MC: Tudo tem um ponto importantíssimo.
P: Acho que é muito interessante essa cena que é a conversa da mãe e da filha adolescente. É muito um retrato de uma sociedade em que os pais não têm essa conexão com os filhos e acham que eles ainda são crianças. Mas na internet os filhos já têm acesso a coisas que nem os pais sabem do que se trata. No fim das contas, tem esse olhar. Há também uma cena em que é um pai e mãe ali com um bebé. Há essa ansiedade da sociedade em querer que a criança fale, ande, que seja especial, que a criança com seis meses já esteja a cantar o hino nacional. Há uma coisa um pouco aflitiva destes pais, que não deixam a criança ser criança, que não dão o tempo para as coisas. Uma coisa de 'meu Deus do céu, será que o meu filho vai falar?' Calma, uma hora ele vai falar. Existe esse lugar que fala do tempo, da pressa, da geração. Acho que isso tudo está muito presente na peça.
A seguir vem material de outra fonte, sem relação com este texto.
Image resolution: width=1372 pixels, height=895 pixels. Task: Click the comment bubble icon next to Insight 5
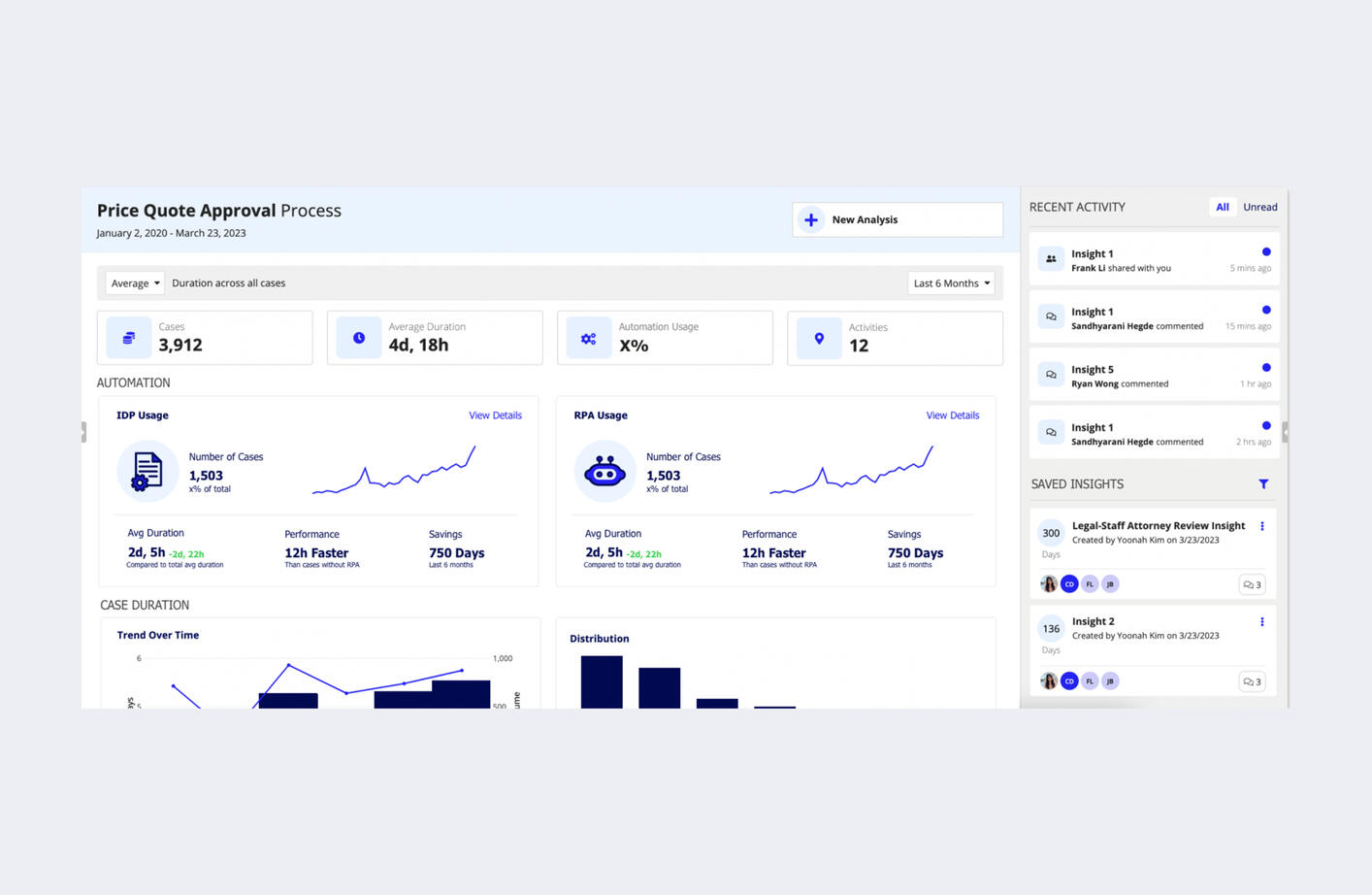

Pelo que sabemos, o Fábio não sobe ao palco, mas é quem escreva peça. Se tivesse de escolher: escrevia para sempre ou atuava?
Acho que atuava. Gosto muito de estar no palco recebendo o 'ao vivo' das pessoas, gosto de olhar para aquelas pessoas rindo ao vivo. Para mim é a melhor coisa do mundo. É o que eu sei fazer e aquilo que para que fui feito. Amo escrever e escrever é uma das coisas mais poderosas que existem, mas atuar é uma coisa que está em mim. Amo atuar.
Mas, geralmente, quando se vê de fora, dá muita aflição como diretor assistir à peça com outras pessoas fazendo o seu texto. Mas, neste caso, fico muito tranquilo. Dou risada ainda. Elas tomaram para elas. Elas tomaram os textos para elas e fazem aquilo com muita naturalidade, muita tranquilidade. Consigo divertir-me. Não é tenso para mim. Até esqueço que o texto é meu.
Falámos há cerca de um ano, devido ao regresso do 'Histórias do Porchat' a Portugal. Foi um bom regresso?
Foi muito bom. O povo português recebe-me com muito carinho. Sinto-me como se estivesse em casa, de verdade. Fico muito feliz ao ver que o público do meu espetáculo são 80% portugueses. Há muitos brasileiros, claro, mas muitos portugueses. Estou muito na esperança de que esses fãs, que gostam do meu trabalho e dão risada com aquilo que eu faço em cena, vão também assistir às meninas para darem risadas delas. Os textos são meus, a direção é minha, mas elas estão muito potentes.
No fim das contas, é para dar risada, para se identificar. Não importa se mora no Brasil ou em Portugal, você vai-se identificar com estas situações e vai dar risada. É aquilo que a Júlia sempre falou: ou você é ou conhece alguém que é aquilo. E, no fim das contas, é isso que o público quer: ir lá, ficar uma hora dando risada, sair de lá para comer a pizza. Em Portugal, as pessoas saem para comer coisas mais gostosas, mas no fim é isso.